- Opening Delimiter -

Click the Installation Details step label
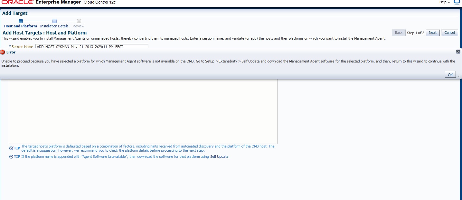The width and height of the screenshot is (462, 200). (x=54, y=26)
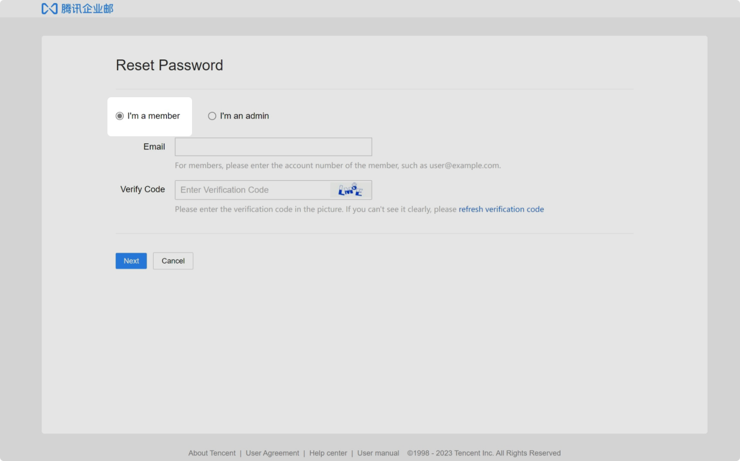The height and width of the screenshot is (461, 740).
Task: Open the Help center link
Action: coord(328,453)
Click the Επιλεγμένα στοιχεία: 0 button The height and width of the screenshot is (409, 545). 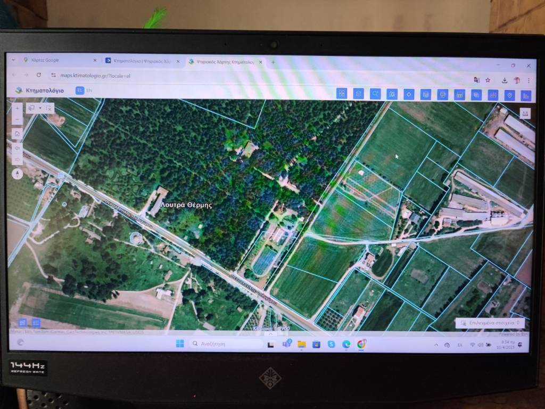coord(491,323)
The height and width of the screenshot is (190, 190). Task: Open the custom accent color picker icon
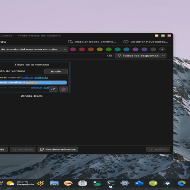162,49
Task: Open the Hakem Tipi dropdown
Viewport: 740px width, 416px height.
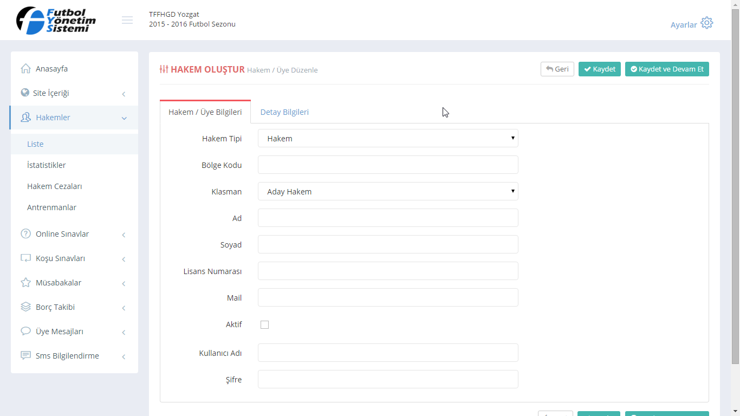Action: pos(388,139)
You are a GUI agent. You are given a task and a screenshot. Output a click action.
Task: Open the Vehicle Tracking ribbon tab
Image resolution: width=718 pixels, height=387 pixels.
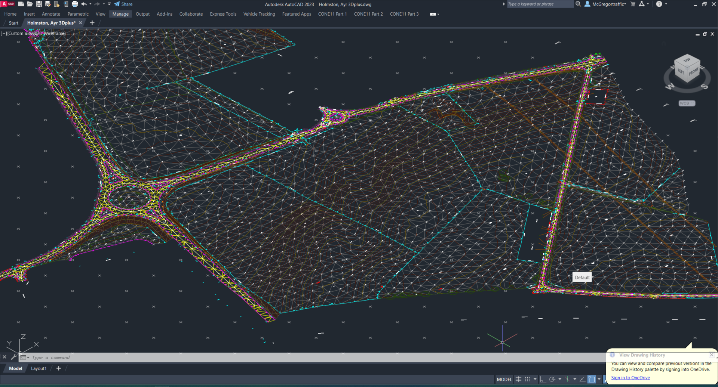(x=259, y=14)
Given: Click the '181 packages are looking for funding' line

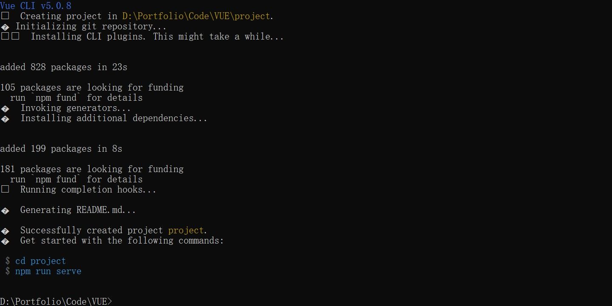Looking at the screenshot, I should pyautogui.click(x=92, y=169).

- Closing Delimiter -

Task item >>
Find "Image resolution: width=718" in the entries, then reproduce that line and each line after it exactly, through the last one. Pictures do not go in.

Task answer >>
Image resolution: width=718 pixels, height=387 pixels.
(x=259, y=14)
Given: Click the '181 packages are looking for funding' line

Looking at the screenshot, I should pyautogui.click(x=92, y=169).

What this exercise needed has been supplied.